Die 30 größten Aktiengesellschaften strichen 35 000 Stellen in Deutschland
Weniger Jobs trotz hoher Gewinne
Die 30 größten börsennotierten Unternehmen Deutschlands haben ihre Gewinne im vergangenen Jahr auf zusammen 35,7 Milliarden Euro verdoppelt und dennoch im Inland knapp 35 000 Stellen gestrichen.
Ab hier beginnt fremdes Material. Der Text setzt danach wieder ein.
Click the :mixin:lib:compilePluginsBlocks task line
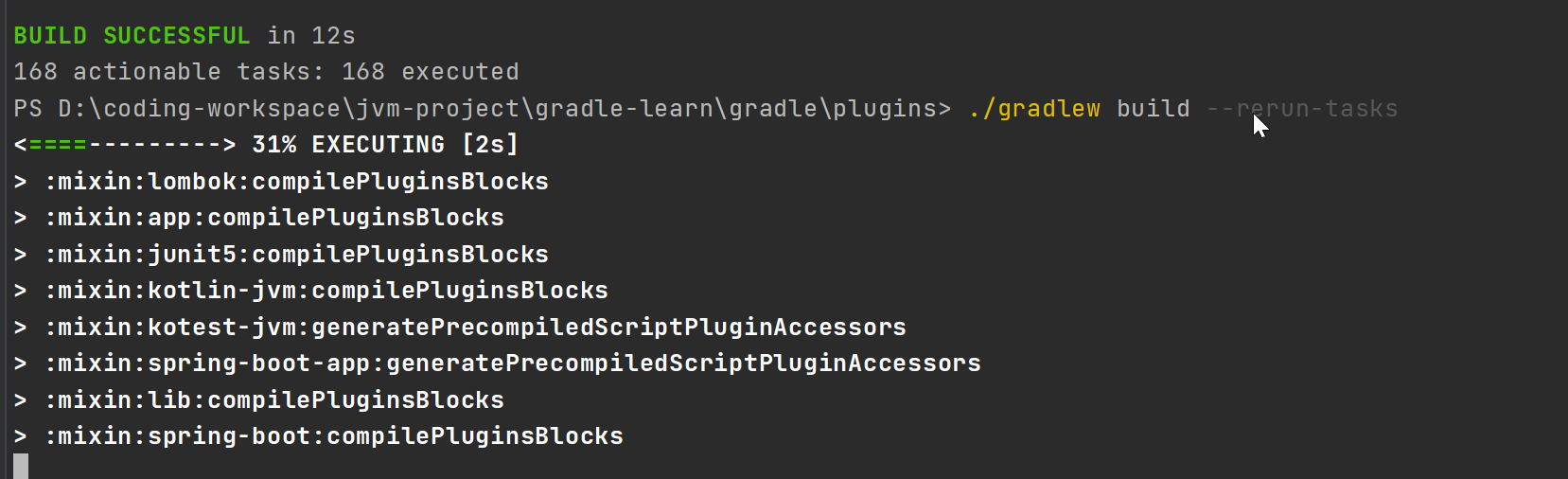Viewport: 1568px width, 479px height. pos(274,400)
HB BERLIN. Das ergab eine Umfrage der Berliner Zeitung "Tagesspiegel" zum Ende der Bilanzsaison bei den Dax-Konzernen. 13 von 30 Unternehmen bauten 2004 Arbeitsplätze ab – vor allem in Deutschland. Weltweit schufen die Unternehmen dagegen gut 9600 Jobs. Enthalten sind in diesen Zahlen auch die Effekte von Unternehmensverkäufen, Akquisitionen und Abspaltungen. Profiteure des Gewinnsprungs sind die Aktionäre. An sie fließen so viel Dividenden wie zuletzt vor fünf Jahren.
Die Bilanz der Bilanzen löste bei Gewerkschaften und in der SPD Empörung aus. IG-Metall-Chef Jürgen Peters sagte dem Tagesspiegel, die Arbeitgeber müssten „ihre Zweckjammerei“ aufgeben und die Arbeitslosigkeit verringern. „Die Bilanzen sind der klare Gegenbeweis für die Märchenstunden der Arbeitgeber über die Nachteile des Standortes“, sagte Peters. Frank Bsirske, Chef der Dienstleistungsgewerkschaft Verdi, sagte dieser Zeitung: „Diese Rekordgewinne belegen eindeutig, wie leistungsfähig die deutsche Wirtschaft und ihre Beschäftigten sind.“ Dennoch werde lamentiert, Löhne und Steuern seien zu hoch und die Arbeitszeiten zu kurz. Die Gewinne würden allerdings hauptsächlich im Export erzielt. „Ein Beleg dafür, dass es um die Produktivität bestens bestellt ist“, sagte Bsirske. Das Problem sei die schwache Binnenkonjunktur. „Ich fordere die Unternehmen auf, Schluss zu machen mit neuen Erpressungsversuchen von Belegschaften und endlich von der Investitionsbremse herunterzugehen“, sagte DGB-Vizechefin Ursula Engelen-Kefer dem Tagesspiegel.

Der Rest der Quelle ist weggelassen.